Fortunately, we can increase the number of queries executed in parallel by setting the environment variable
GATSBY_EXPERIMENTAL_QUERY_CONCURRENCY
to a higher value and setting the batch
option of the plugin
to true
.
Example:
cross-env GATSBY_EXPERIMENTAL_QUERY_CONCURRENCY=20 gatsby develop
With plugin config:
const fs = require("fs")
const { buildSchema, buildClientSchema } = require("graphql")
module.exports = {
plugins: [
{
resolve: "gatsby-source-tw-oleh",
options: {
typeName: "SWAPI",
fieldName: "swapi",
url: "https://api.graphcms.com/simple/v1/swapi",
batch: true,
},
},
],
}
By default, the plugin batches up to 5 queries. You can override this by passing
dataLoaderOptions
and set a maxBatchSize
:
const fs = require("fs")
const { buildSchema, buildClientSchema } = require("graphql")
module.exports = {
plugins: [
{
resolve: "gatsby-source-tw-oleh",
options: {
typeName: "SWAPI",
fieldName: "swapi",
url: "https://api.graphcms.com/simple/v1/swapi",
downloadAssets: true,
batch: true,
// See https://github.com/graphql/dataloader#new-dataloaderbatchloadfn--options
// for a full list of DataLoader options
dataLoaderOptions: {
maxBatchSize: 10,
},
},
},
],
}
Having 20 parallel queries with 5 queries per batch means we are still running 4 batches in parallel.

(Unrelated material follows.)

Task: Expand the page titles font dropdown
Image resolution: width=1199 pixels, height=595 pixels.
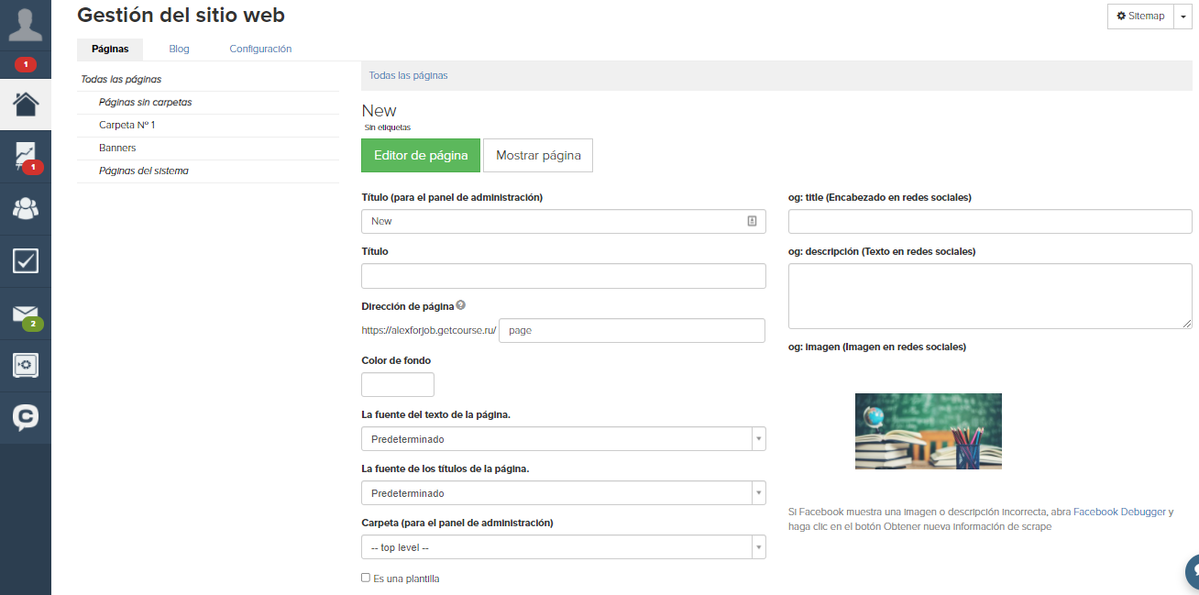Action: tap(564, 493)
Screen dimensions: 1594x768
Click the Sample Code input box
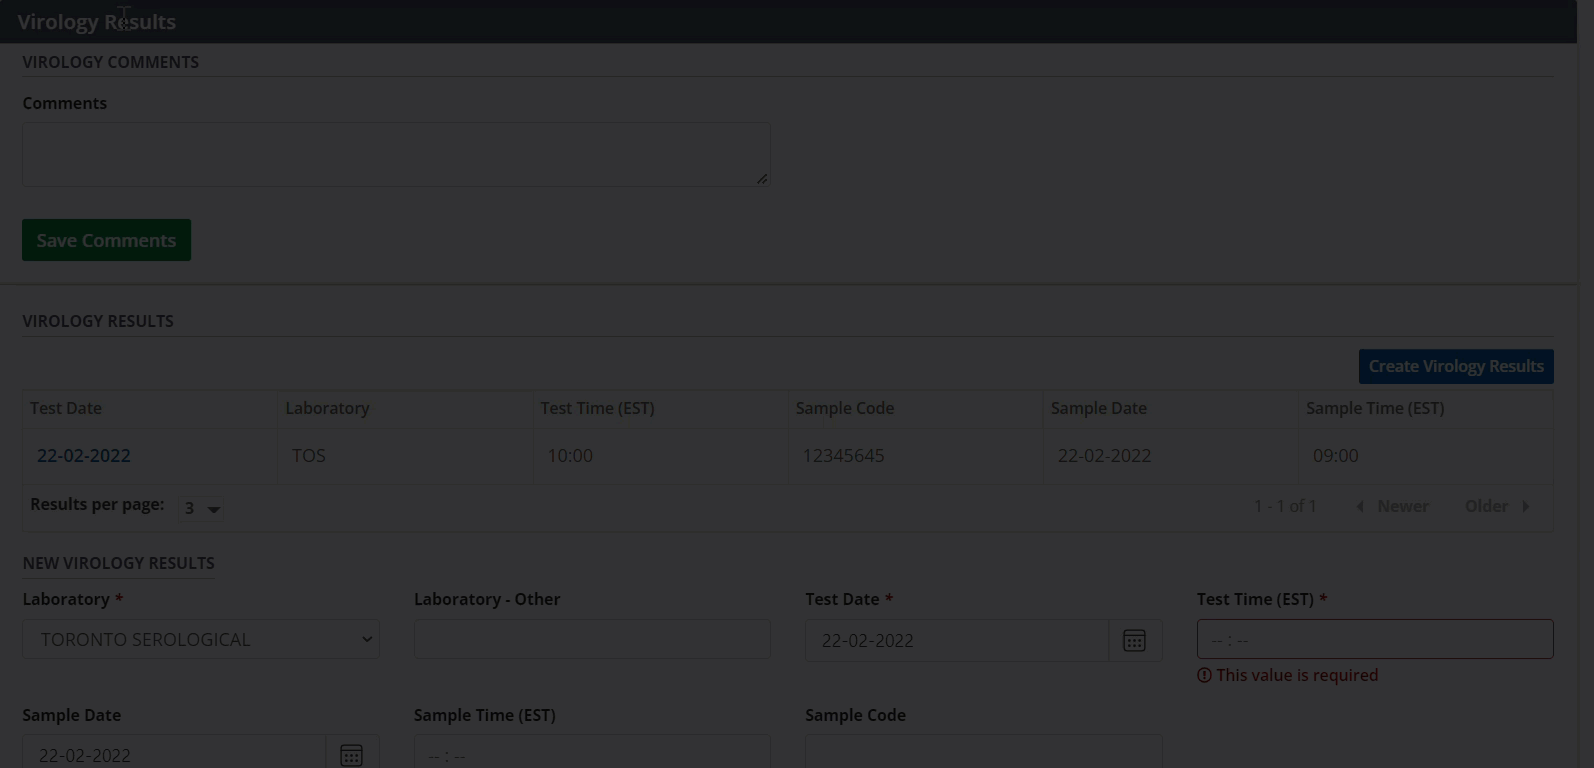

Each project is unique so try tuning those two variables and see what works best for you. We've seen up to 5-10x speed-up for some setups.
How batching works
Under the hood gatsby-source-tw-oleh
uses DataLoader
for query batching. It merges all queries from a batch to a single query that gets sent to the
server in a single network request.
Consider the following example where both of these queries are run:
{
query: `query(id: Int!) {
node(id: $id) {
foo
}
}`,
variables: { id: 1 },
}
{
query: `query(id: Int!) {
node(id: $id) {
bar
}
}`,
variables: { id: 2 },
}
They will be merged into a single query:
{
query: `
query(
$gatsby0_id: Int!
$gatsby1_id: Int!
) {
gatsby0_node: node(id: $gatsby0_id) {
foo
}
gatsby1_node: node(id: $gatsby1_id) {
bar
}
}
`,
variables: {
gatsby0_id: 1,
gatsby1_id: 2,
}
}
Then gatsby-source-tw-oleh
splits the result of this single query into multiple results
and delivers it back to Gatsby as if it executed multiple queries:
{
data: {
gatsby0_node: { foo: `foo` },
gatsby1_node: { bar: `bar` },
},
}
is transformed back to:
[
{ data { node: { foo: `foo` } } },
{ data { node: { bar: `bar` } } },
]
Note that if any query result contains errors the whole batch will fail.
Apollo-style batching
If your server supports apollo-style query batching you can also try
HttpLinkDataLoader.
Pass it to the gatsby-source-tw-oleh
plugin via the createLink
option.
This strategy is usually slower than query merging but provides better error reporting.